Examine each line of the data, and copy the ones containing "will".

== == ==

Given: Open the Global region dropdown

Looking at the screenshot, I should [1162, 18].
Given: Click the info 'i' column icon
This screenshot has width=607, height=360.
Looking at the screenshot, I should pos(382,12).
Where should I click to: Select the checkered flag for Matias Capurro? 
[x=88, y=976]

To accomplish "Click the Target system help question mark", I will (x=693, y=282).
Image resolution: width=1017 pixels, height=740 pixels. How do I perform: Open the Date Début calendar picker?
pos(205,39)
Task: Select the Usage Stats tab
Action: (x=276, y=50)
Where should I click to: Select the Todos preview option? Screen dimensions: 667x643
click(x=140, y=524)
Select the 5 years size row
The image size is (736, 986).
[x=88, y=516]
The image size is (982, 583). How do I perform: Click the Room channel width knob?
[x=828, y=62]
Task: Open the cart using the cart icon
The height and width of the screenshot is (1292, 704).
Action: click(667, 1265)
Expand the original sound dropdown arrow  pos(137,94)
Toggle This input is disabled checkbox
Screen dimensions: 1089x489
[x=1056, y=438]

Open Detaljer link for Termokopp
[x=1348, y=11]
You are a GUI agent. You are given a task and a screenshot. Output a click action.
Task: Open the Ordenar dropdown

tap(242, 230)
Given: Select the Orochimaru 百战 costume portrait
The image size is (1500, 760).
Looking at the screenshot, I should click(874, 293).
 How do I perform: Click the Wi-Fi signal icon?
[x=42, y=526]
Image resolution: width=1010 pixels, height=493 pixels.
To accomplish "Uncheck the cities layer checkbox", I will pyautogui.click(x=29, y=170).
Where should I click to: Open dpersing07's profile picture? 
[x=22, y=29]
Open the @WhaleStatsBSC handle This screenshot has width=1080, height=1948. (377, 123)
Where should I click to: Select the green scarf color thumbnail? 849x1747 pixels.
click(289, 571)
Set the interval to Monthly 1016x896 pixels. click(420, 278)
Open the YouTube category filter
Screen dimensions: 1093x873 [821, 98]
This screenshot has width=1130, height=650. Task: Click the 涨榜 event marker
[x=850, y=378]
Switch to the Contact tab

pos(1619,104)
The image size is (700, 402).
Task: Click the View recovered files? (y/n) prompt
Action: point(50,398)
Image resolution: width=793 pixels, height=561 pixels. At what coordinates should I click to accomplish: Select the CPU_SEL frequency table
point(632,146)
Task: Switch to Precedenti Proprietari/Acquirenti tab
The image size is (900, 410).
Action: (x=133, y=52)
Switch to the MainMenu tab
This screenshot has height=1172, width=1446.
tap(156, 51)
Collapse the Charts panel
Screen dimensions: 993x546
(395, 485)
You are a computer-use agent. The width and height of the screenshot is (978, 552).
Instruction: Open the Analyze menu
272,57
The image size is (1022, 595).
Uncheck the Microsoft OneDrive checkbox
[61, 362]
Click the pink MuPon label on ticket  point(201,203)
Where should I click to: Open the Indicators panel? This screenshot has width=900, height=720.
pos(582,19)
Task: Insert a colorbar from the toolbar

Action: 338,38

== == ==

_Solution to this exercise_
To accomplish "Click the Target system help question mark", I will (x=693, y=282).
To accomplish "Uncheck the cities layer checkbox", I will pyautogui.click(x=29, y=170).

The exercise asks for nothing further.